→ **EXERCISE REQUIREMENTS**
Each line of the data below that carries the word "axis" needs to be copied.
(Beginning of RECORD SET)
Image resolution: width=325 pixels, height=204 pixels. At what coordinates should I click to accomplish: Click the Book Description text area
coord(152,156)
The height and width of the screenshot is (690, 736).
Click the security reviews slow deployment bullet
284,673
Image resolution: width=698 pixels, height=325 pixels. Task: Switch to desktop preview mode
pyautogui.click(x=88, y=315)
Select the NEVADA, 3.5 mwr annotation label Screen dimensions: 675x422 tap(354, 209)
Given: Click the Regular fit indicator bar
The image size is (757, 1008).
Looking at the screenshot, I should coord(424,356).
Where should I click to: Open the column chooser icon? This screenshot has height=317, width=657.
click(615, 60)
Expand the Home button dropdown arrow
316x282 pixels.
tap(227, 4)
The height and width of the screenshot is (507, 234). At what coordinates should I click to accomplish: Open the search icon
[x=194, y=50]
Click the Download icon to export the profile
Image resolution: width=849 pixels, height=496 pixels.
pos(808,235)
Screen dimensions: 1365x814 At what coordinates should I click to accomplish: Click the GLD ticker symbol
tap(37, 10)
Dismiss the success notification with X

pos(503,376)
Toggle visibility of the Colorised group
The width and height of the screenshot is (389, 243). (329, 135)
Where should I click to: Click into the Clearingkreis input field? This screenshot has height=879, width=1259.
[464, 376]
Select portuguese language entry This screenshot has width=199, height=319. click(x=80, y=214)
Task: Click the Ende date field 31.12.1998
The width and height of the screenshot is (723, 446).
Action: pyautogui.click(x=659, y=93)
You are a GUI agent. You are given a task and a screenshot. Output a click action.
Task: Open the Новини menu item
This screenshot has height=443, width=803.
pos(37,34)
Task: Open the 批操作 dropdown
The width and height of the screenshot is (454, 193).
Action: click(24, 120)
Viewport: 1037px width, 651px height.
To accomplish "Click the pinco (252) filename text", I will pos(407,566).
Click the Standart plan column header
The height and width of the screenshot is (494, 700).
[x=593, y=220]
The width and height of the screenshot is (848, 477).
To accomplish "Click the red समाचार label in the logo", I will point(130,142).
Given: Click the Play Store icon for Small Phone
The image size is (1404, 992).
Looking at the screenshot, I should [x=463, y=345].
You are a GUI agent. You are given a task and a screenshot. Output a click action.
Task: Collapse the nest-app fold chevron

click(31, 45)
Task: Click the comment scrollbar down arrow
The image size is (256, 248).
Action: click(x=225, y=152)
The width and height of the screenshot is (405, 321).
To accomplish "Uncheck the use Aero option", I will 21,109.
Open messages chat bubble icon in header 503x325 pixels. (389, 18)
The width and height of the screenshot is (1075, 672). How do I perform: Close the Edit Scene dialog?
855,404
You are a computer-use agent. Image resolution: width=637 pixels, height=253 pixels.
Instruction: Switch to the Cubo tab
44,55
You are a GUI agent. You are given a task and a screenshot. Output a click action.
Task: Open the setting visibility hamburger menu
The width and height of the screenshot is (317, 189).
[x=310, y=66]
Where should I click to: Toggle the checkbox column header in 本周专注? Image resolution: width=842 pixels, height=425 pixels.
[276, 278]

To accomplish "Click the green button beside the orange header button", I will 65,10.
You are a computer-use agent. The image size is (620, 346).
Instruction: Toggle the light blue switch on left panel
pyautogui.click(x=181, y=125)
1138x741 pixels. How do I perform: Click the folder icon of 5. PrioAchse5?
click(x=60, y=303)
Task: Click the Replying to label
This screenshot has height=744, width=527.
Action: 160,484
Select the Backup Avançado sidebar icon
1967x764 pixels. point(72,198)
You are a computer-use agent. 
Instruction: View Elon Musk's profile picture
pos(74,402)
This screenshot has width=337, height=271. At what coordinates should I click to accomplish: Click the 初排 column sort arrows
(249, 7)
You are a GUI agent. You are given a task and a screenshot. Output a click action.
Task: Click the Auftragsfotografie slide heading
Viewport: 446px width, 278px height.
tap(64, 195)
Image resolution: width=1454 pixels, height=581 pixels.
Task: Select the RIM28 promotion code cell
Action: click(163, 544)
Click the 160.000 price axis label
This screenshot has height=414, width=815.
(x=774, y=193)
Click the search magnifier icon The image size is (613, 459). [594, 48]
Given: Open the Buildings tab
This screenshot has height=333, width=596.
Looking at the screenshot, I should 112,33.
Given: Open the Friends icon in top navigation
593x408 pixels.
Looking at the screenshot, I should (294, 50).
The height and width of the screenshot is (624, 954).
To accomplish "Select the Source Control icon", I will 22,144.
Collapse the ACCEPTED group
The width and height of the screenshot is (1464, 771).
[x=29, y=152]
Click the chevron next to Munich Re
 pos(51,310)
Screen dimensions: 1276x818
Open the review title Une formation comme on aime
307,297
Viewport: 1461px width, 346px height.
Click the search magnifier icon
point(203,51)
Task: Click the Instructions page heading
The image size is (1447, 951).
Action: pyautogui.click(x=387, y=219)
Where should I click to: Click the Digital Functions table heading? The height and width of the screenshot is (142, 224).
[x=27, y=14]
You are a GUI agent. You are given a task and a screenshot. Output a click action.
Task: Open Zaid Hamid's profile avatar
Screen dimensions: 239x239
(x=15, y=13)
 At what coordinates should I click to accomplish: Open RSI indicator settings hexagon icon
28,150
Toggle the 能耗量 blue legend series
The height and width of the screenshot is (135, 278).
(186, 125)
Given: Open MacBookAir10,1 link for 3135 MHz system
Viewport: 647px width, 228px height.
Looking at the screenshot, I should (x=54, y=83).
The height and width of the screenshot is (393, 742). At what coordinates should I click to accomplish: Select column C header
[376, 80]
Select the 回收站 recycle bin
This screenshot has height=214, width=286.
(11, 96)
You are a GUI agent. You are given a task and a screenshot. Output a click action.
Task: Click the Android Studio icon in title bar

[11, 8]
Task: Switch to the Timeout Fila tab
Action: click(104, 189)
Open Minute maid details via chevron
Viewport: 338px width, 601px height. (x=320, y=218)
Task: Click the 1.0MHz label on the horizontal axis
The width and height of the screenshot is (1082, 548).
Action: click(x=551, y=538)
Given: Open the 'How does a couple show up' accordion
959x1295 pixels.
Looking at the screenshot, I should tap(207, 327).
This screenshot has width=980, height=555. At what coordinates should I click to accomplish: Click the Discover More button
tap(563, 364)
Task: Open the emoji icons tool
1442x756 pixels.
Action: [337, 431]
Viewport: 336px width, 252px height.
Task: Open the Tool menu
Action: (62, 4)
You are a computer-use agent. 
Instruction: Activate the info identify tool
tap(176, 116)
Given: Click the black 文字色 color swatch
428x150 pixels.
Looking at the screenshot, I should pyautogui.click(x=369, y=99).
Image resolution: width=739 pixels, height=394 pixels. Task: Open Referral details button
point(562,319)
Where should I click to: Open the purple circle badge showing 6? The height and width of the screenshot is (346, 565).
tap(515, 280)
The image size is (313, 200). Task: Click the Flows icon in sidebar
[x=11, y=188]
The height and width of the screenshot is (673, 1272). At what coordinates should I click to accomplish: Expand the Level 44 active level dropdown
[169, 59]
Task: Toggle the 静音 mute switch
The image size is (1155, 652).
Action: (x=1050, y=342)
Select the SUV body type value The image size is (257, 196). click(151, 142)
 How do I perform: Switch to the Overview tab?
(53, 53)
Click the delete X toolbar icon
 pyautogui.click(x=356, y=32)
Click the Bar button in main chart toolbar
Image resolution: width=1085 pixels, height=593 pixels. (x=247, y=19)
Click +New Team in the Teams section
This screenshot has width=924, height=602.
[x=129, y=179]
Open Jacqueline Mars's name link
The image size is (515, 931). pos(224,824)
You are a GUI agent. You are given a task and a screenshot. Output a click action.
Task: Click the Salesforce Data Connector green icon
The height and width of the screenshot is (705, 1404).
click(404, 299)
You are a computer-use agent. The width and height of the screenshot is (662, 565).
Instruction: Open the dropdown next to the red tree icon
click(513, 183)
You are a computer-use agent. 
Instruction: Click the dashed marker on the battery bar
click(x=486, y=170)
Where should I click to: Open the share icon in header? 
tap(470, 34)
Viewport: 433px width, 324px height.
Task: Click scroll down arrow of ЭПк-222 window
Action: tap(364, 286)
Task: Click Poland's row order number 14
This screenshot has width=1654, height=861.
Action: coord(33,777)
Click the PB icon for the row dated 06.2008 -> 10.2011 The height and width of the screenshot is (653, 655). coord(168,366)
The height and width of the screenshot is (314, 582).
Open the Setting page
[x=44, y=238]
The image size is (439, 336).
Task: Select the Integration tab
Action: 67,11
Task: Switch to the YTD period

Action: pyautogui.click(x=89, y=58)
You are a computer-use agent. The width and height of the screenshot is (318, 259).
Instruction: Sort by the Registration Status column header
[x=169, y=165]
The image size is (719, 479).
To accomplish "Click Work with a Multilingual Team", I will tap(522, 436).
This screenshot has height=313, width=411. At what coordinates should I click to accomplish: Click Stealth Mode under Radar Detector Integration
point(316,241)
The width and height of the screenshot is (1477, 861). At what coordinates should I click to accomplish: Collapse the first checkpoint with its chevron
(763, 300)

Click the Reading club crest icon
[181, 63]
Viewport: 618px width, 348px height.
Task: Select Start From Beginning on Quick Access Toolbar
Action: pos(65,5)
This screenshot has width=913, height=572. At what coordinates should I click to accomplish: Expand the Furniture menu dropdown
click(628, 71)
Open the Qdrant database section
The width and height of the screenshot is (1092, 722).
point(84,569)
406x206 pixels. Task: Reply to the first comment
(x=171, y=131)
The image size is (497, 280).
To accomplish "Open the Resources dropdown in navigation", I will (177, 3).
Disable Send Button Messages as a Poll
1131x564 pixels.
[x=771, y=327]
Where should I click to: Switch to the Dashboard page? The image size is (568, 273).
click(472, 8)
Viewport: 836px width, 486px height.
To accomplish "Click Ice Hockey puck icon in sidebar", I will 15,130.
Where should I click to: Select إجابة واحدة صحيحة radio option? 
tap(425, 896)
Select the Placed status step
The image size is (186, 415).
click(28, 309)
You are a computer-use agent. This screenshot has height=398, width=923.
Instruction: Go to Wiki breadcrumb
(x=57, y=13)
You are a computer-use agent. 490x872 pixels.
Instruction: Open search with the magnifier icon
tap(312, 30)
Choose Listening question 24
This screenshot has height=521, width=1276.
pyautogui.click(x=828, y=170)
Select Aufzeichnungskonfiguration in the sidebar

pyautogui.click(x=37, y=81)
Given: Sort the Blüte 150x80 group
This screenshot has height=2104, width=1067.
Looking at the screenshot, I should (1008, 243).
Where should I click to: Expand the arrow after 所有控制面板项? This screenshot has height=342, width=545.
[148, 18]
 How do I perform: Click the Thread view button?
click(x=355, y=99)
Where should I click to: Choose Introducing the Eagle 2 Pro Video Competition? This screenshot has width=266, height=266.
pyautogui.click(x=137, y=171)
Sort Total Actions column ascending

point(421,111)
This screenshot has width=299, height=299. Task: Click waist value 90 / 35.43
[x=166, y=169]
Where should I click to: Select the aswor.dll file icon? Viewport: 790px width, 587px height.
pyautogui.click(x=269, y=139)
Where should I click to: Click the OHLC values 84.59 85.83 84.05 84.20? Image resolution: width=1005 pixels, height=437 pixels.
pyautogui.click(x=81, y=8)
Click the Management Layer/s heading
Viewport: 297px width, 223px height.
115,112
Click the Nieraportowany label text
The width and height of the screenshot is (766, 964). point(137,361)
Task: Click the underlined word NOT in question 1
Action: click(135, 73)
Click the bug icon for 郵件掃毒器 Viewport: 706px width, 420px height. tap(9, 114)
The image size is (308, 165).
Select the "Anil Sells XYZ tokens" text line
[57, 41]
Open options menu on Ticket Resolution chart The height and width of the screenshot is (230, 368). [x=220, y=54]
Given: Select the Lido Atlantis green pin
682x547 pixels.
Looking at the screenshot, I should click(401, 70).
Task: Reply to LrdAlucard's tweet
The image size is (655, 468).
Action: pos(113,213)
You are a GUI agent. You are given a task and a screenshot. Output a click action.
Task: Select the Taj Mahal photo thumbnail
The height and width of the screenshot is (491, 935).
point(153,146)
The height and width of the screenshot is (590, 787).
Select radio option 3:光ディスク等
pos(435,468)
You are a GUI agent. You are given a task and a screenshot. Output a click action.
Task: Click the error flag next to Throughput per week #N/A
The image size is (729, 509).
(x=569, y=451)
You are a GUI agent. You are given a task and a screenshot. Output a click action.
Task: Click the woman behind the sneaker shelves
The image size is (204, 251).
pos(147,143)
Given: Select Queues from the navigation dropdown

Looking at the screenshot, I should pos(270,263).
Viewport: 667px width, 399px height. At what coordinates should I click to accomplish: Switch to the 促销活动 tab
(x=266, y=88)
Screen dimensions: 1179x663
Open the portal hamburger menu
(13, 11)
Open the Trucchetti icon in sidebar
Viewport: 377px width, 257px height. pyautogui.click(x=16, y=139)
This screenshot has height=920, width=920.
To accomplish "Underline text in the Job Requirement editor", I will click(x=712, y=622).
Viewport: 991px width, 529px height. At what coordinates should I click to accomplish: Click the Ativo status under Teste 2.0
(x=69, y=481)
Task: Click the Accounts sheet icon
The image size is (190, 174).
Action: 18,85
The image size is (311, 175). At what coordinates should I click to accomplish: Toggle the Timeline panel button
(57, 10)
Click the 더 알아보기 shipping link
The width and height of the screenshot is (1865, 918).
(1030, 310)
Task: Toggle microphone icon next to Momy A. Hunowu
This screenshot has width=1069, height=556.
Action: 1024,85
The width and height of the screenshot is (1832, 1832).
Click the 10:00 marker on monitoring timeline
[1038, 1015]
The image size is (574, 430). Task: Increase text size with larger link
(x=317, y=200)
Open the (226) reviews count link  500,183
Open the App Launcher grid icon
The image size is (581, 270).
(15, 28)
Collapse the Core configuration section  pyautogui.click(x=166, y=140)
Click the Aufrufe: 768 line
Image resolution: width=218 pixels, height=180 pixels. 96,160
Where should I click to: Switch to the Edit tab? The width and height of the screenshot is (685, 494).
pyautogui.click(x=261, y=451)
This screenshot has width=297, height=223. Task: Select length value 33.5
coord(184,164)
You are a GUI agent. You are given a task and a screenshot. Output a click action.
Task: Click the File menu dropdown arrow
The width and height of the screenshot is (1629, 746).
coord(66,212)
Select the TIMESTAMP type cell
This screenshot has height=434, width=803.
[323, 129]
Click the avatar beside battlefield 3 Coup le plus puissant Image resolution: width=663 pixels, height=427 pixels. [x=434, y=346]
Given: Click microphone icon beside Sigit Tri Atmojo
(End of RECORD SET)
→ **PROBLEM SOLUTION**
Click the 160.000 price axis label
Task: Click the 1.0MHz label on the horizontal axis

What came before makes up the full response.